> _AIM_:
Can you rewrite the part of the records that opens with the line containing "The image size" and runs through the end as a JSON list of strings, one string per line, with blank lines skipped and the pictures left out?

(Screen grounding records)
---+---

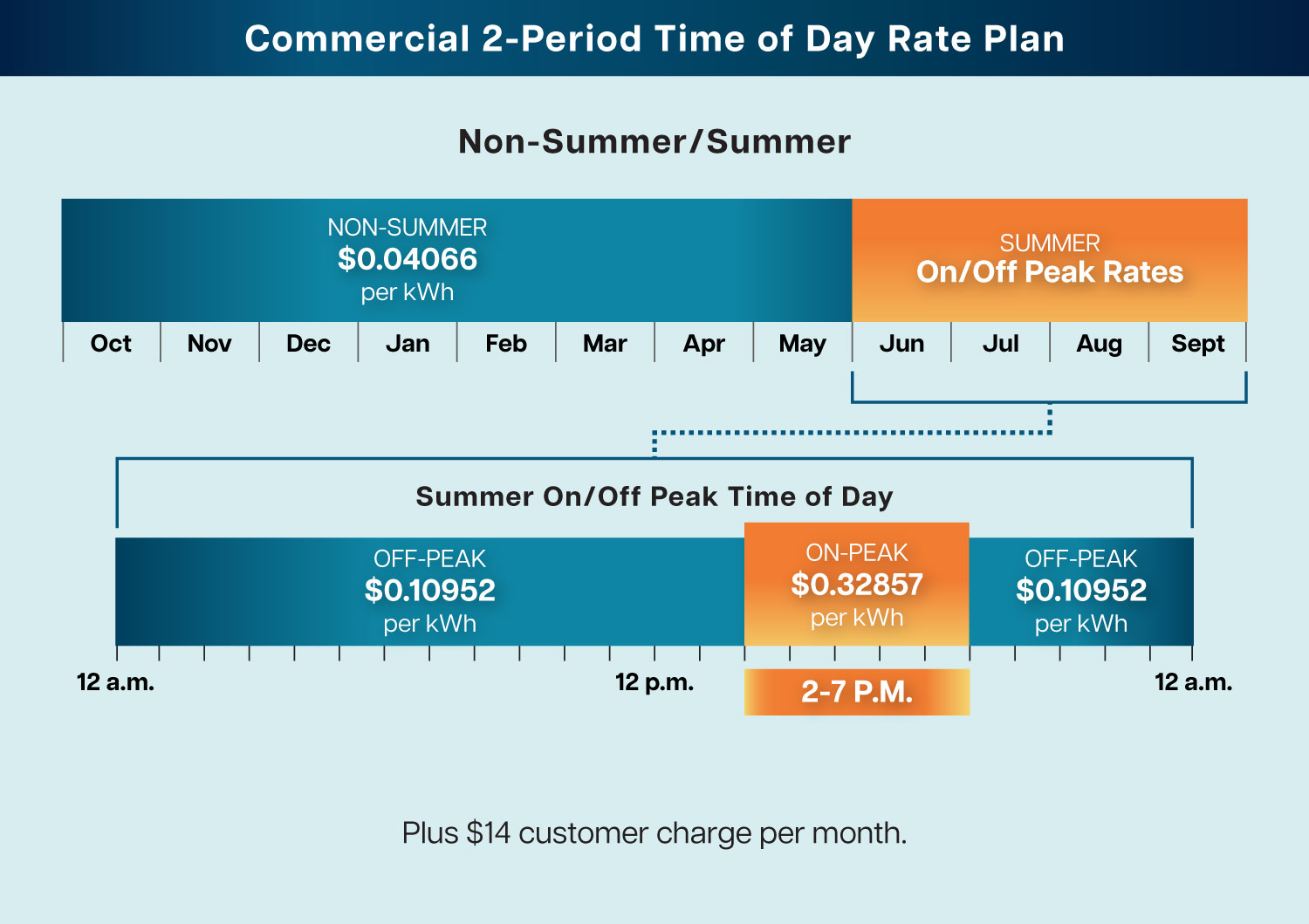The width and height of the screenshot is (1309, 924).
Task: Click the Apr month label
Action: pyautogui.click(x=703, y=344)
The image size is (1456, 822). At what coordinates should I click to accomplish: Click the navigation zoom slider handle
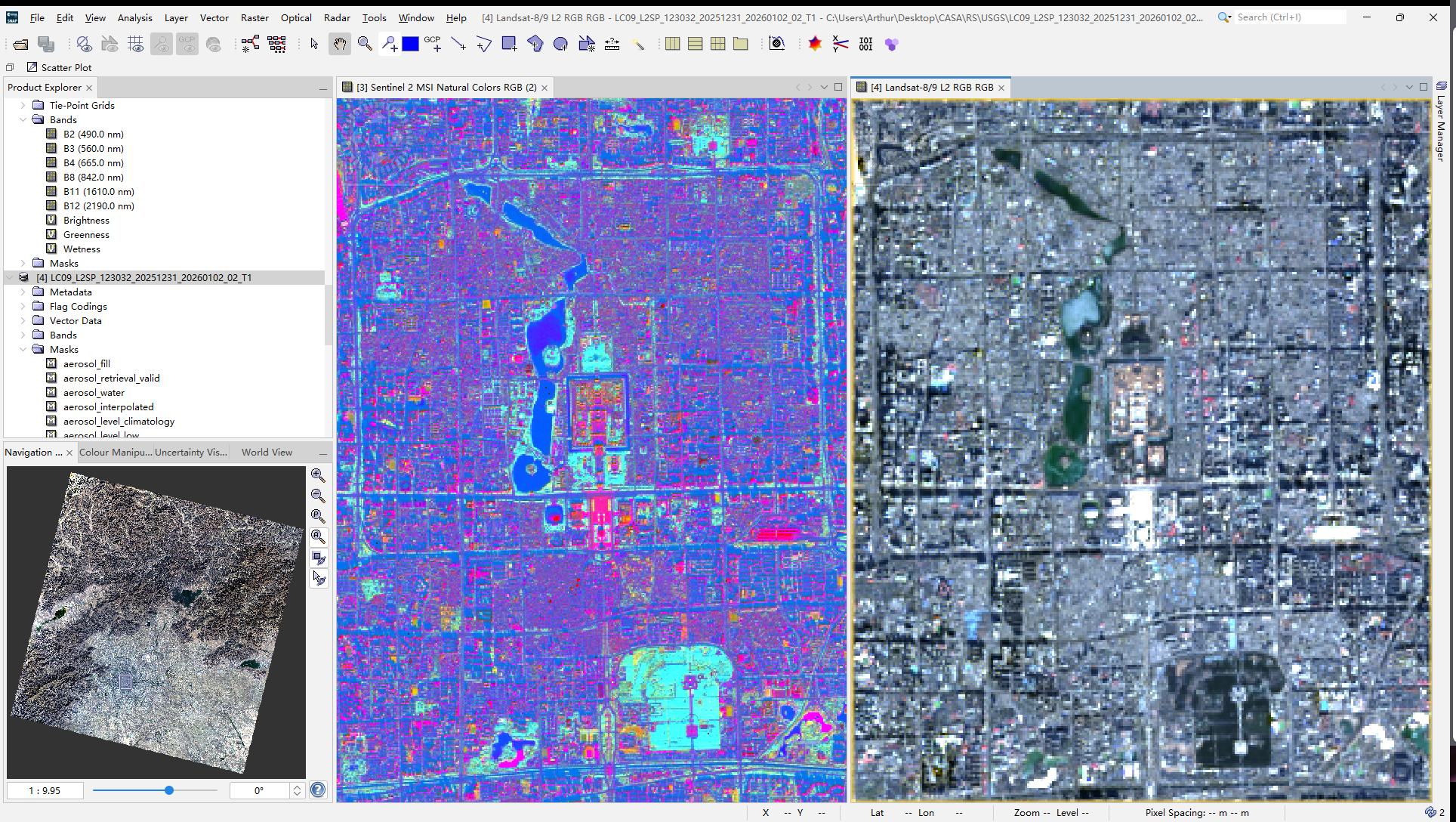(x=169, y=790)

---+---

> _TASK OUTPUT_:
[
  "The image size is (1456, 822). At what coordinates should I click to accomplish: Click the navigation zoom slider handle",
  "(x=169, y=790)"
]